I found myself seeking comfort. Not in the sense of not doing Dafa work or stepping out to do truth clarification, but in avoiding and procrastinating Dafa work that I found challenging, unfamiliar, complex or difficult to handle. Whenever the tasks on hands were difficult or required more in-depth thinking, I would find myself backing off mentally. And the root of this attachment is because I was afraid to face hardship and taking on more responsibility. It was because this will mean I had to take on more, on top of what I was currently doing, and face the complexities of fellow practitioners' human hearts when doing coordination work. Due to this fear in me, I was easily swayed by messages that allowed me to ease my pressure. As in the case of door to door truth clarification, because I conformed to the thoughts of seeking comfort, I was stopped. When I was clarifying the truth to the remaining people, deep in my heart I was hoping to finish that block quickly, so that I could leave on time and rest earlier. For my own comfort, I took short cuts in truth clarification, and my brief answers did not resolve their doubts in Dafa. To put it plainly, I was just going through the motions. I had put my own interests first and was saving the sentient beings second.

Also, in the course of doing Dafa work, I had developed a strong attachment of pursuing capabilities. It all started when I saw my limitations in contributing to Dafa work. Many Dafa projects, other than having strong righteous thoughts, require a certain level of experience, expertise and working knowledge in order to do well. So, I began to surf the Internet more and read self improvement books that I believed could enhance my abilities. But during the process of reading these books, I realized that not only had I slackened in my Fa study, but my thinking started to conform to that of everyday people. This gradually became a strong attachment. It was no longer the pure heart of wanting to learn things and contribute in Dafa work, but more like satisfying my desire for knowledge and experience.

As I analyzed myself further, I saw that I was in a state of seeking outwardly for quick tips, short cuts and ready-made answers so that I could quickly get on to work. I have come to realize that no matter how much we do outwardly, a clear mind, a pure heart and a solemn attitude towards cultivation are most important. To my understanding, these are the deciding factors that determine the outcome of my cultivation and what I am doing. In other dimensions, the old forces, dark minions and evil beings were just lurking out there waiting for a chance to destroy us, to sabotage our plans. If we are not careful, they will infiltrate into our minds and lead us astray.
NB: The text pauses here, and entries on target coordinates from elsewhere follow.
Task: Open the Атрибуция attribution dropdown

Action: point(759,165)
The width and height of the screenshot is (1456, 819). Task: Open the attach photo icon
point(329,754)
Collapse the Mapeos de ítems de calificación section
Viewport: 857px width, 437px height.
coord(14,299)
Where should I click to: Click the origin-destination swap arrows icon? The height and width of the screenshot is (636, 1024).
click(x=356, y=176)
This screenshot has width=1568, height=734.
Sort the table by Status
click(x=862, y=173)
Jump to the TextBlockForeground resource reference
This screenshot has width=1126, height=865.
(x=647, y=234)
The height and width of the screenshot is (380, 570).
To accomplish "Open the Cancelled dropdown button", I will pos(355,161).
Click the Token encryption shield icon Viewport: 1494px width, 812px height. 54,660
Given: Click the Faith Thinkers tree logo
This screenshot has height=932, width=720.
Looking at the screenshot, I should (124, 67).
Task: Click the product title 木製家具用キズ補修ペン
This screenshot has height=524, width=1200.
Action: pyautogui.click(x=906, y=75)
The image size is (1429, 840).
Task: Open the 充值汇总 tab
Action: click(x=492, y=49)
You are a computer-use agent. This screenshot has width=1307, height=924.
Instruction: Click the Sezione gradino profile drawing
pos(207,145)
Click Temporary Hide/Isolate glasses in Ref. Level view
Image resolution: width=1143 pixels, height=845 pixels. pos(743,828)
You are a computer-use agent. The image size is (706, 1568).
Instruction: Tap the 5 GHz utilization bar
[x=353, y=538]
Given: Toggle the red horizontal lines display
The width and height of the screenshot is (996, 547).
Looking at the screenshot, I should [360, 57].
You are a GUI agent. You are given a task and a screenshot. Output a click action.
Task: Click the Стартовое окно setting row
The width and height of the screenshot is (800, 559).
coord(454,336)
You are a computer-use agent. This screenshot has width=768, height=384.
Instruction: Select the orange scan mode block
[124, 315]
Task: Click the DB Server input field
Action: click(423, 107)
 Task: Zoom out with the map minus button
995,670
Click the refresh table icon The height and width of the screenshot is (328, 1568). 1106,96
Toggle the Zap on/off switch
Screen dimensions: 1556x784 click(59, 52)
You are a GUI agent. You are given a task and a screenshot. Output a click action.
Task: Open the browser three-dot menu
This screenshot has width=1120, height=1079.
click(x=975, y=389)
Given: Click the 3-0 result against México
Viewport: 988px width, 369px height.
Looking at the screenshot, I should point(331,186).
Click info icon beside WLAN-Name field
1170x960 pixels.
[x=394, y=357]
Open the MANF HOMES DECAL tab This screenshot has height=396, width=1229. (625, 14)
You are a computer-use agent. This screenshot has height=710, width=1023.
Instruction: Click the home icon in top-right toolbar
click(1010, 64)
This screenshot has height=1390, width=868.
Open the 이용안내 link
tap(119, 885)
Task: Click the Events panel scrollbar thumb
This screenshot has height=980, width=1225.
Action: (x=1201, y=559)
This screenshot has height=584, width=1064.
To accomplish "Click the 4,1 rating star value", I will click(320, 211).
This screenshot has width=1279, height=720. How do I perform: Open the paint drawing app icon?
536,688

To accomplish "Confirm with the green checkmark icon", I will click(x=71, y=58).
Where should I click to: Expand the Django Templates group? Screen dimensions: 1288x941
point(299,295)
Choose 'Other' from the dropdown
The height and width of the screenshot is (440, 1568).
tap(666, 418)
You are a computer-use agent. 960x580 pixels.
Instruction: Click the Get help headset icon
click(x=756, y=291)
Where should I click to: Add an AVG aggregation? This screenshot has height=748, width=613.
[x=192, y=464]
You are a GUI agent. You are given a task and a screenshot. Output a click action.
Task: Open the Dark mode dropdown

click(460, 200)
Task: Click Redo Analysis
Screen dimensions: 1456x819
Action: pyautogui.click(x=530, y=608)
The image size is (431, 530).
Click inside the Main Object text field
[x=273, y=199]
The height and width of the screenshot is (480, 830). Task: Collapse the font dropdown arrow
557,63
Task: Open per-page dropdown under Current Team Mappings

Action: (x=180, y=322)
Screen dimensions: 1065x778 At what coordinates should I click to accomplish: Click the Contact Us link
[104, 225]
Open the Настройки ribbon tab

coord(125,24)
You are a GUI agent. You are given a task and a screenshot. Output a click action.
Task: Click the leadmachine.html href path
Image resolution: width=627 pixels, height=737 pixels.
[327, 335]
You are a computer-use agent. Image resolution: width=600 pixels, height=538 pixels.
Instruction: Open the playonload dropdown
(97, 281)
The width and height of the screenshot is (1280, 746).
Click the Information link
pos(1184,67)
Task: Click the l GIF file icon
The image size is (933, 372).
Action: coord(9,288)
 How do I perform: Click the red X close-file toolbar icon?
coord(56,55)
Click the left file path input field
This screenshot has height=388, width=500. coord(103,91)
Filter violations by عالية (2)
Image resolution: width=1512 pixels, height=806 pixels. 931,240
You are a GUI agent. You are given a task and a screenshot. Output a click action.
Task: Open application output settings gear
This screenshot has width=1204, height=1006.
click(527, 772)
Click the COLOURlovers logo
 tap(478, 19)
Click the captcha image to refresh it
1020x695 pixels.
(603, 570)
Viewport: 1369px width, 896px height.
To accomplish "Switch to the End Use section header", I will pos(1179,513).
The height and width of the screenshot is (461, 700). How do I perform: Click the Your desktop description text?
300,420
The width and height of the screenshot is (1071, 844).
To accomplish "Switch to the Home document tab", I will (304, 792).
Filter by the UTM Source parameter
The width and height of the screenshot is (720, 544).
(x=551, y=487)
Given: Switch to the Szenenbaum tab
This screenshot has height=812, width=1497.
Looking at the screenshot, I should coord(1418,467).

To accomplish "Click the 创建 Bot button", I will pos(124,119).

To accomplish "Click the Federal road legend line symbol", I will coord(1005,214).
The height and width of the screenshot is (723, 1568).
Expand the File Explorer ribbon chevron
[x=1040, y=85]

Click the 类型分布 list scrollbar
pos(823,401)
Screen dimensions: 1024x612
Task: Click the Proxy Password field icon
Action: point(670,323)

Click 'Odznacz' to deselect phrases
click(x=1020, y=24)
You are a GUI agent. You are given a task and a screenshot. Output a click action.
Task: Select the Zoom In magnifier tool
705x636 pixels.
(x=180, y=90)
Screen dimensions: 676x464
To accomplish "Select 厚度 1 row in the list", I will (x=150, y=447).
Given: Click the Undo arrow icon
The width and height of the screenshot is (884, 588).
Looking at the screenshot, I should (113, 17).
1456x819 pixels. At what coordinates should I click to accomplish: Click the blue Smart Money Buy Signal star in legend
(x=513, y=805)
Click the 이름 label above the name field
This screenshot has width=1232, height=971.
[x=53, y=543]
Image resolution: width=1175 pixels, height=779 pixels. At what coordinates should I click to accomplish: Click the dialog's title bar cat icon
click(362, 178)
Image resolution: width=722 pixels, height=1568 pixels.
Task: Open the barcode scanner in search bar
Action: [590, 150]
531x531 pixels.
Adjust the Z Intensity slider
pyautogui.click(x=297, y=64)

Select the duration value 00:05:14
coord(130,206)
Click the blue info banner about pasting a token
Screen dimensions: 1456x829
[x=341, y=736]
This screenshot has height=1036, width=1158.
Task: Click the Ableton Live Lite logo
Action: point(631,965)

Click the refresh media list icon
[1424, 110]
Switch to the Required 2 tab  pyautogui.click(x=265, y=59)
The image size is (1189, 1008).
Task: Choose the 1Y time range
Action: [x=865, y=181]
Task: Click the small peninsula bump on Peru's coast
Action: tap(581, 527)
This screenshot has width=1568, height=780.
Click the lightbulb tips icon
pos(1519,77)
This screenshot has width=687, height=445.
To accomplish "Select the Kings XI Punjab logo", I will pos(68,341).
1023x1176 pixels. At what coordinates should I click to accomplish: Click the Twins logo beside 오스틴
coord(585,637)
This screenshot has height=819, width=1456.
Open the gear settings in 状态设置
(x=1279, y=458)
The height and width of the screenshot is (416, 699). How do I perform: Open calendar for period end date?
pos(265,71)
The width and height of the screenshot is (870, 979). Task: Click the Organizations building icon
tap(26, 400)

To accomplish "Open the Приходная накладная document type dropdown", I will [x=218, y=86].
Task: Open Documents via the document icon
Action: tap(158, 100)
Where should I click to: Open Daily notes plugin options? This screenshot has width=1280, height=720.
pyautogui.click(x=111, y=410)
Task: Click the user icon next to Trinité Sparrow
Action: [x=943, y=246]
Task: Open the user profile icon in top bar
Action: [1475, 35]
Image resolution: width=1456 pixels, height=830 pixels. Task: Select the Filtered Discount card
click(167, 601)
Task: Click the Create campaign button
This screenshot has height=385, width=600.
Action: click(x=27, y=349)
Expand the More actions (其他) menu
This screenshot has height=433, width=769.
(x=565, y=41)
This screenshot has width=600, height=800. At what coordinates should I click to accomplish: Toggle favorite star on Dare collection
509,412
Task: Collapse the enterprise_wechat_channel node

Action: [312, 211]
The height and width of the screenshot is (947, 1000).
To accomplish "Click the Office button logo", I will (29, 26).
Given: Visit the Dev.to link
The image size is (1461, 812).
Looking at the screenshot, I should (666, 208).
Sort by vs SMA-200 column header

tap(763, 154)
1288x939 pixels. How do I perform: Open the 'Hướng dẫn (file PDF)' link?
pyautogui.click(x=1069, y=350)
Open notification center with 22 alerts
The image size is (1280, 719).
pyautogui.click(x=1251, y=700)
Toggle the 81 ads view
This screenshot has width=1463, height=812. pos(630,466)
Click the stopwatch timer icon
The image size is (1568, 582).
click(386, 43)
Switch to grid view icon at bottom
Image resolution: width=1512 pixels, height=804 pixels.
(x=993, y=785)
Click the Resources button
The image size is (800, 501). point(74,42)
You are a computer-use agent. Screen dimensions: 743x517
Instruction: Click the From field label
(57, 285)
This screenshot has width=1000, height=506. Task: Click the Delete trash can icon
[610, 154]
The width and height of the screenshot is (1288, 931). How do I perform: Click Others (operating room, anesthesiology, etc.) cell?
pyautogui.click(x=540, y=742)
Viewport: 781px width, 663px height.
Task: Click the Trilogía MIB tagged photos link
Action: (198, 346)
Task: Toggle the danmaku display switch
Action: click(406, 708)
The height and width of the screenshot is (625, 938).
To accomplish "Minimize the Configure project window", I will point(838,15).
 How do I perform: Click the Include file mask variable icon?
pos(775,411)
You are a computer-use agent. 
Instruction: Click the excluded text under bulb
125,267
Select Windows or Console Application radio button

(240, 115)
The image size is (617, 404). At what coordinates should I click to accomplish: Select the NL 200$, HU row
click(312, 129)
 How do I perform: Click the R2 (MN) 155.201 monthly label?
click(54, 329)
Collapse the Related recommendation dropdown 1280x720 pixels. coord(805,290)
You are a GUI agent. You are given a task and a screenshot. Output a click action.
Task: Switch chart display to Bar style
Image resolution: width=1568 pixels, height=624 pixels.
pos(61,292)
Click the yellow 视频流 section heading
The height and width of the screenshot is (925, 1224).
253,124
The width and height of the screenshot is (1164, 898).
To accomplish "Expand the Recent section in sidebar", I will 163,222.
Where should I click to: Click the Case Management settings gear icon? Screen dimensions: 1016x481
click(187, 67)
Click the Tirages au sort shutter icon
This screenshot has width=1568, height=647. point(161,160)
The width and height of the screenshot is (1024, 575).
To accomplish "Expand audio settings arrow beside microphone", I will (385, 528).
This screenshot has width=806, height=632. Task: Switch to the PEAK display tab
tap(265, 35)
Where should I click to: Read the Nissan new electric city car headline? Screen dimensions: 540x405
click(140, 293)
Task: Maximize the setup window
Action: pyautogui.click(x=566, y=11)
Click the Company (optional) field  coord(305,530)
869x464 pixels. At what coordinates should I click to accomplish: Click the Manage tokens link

It is our responsibility to rationally take charge of ourselves and our thoughts. I learned that I have to be very clear on my thinking and intentions at all times, and the only way is to diligently study the Fa daily. Now, whatever random thoughts that surface in my mind, I would quickly arrest them and use the Fa to evaluate it. If they are negative thoughts, I will reject them immediately. At the same time, I will look into my heart for whichever latent attachment that I may have, and rectify myself immediately. I will leave no stone unturned because if I am not steadfast in this, I will be actually allowing these bad elements to manifest in my body. As Fa- rectification progresses, time accelerates faster and thus, the day becomes shorter, so I will always remind myself not to be muddle-headed in this aspect again.

Thank you, Master!

Thank you, fellow practitioners!

From the 2009 Singapore Falun Dafa Cultivation Experience Sharing Conference (September 21, 2009)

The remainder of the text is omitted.